Getting migrant workers, many of whom don't speak English or French, to understand their rights and know who to turn to for help is a different problem.
Since 2008, the federal government has given workers a pamphlet informing them of their rights. But a pamphlet may not be enough in a situation where employers wield so much power.
The Canadian Council for Refugees (CCR) has been spending an increasing amount of time on migrant worker issues over the past two years because of mounting stories of abuse, according to its executive director Janet Bench.
The CCR and its member agencies have attempted to serve temporary foreign workers when stories of abuse have emerged, she said, but it's not always possible to get funding to cover such work.
"Federal funding for some services is tied to eligibility and temporary foreign workers aren't eligible," she said.
The CCR has created province-by-province report cards on the rules around migrant workers – with Manitoba, Saskatchewan and Nova Scotia getting high marks.

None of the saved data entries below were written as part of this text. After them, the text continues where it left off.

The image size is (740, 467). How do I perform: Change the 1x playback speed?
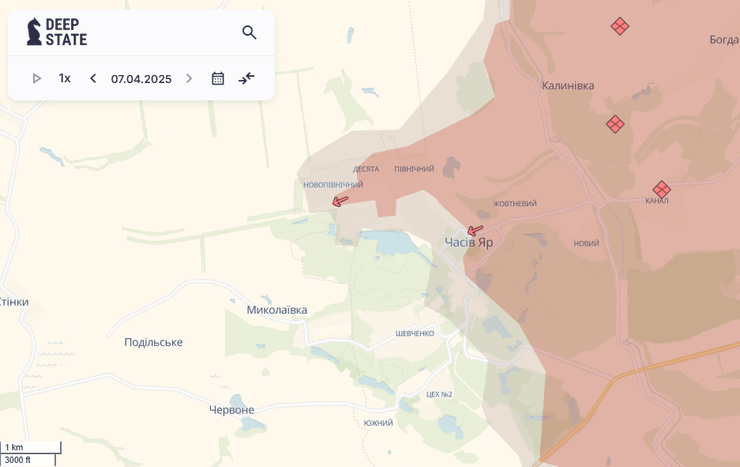coord(64,78)
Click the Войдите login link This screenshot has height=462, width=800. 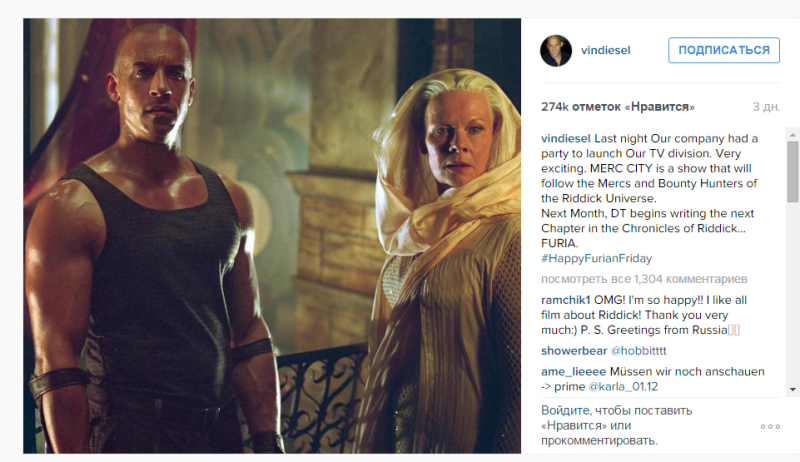click(x=565, y=410)

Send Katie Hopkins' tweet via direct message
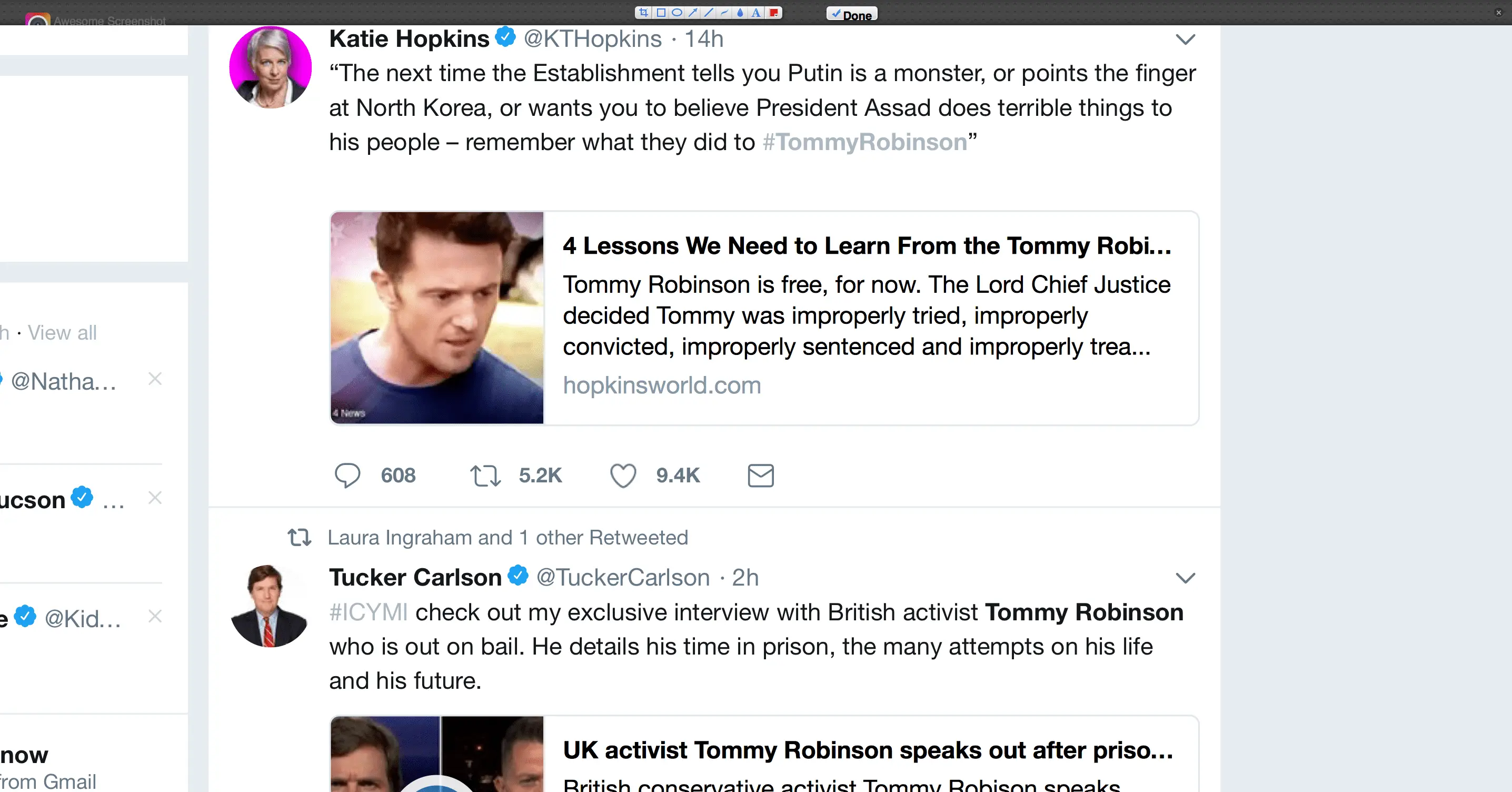(761, 476)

Opening door to immigration?
Ontario, where the sexual abuse case took place, gets mediocre marks, as its Employment Protection for Foreign Nationals Act covers only live-in caregivers. Agricultural workers are prohibited from organizing in Ontario and none of its laws cover the other category of workers – the low-skilled workers who are making up the bulk of vulnerable migrants.
But Ontario has begun the process of reforming its labour laws and a series of hearings around the province is being held to gather information. Ontario has the greatest number of workers on visas in the country, more than 81,000 according to federal figures.
None of this, however, is likely to address the fundamental flaws of bringing in workers on temporary visas. There are upwards of 280,000 such workers in Canada, but they're considered disposable.
"There is an exemption from the protections that you and I have that allows these abuses," Ramsaroop said.
That's why labour activists are keen to stop restricting workers on visas to one employer and to create an avenue for them to win full immigrant status in Canada.
They also make these recommendations for federal and provincial governments, to improve the rights of workers on visas:- Give migrant workers the opportunity to move to another employer if a job becomes available.
- Prohibit recruitment fees and work with migrant-sending governments to curb abusive labour brokers.
- Provide an avenue to Canadian citizenship for all workers, not just those in high-wage jobs.
- Devote resources to informing workers of their rights.
- Give workers a way to address unfair treatment, through community agencies or labour enforcement.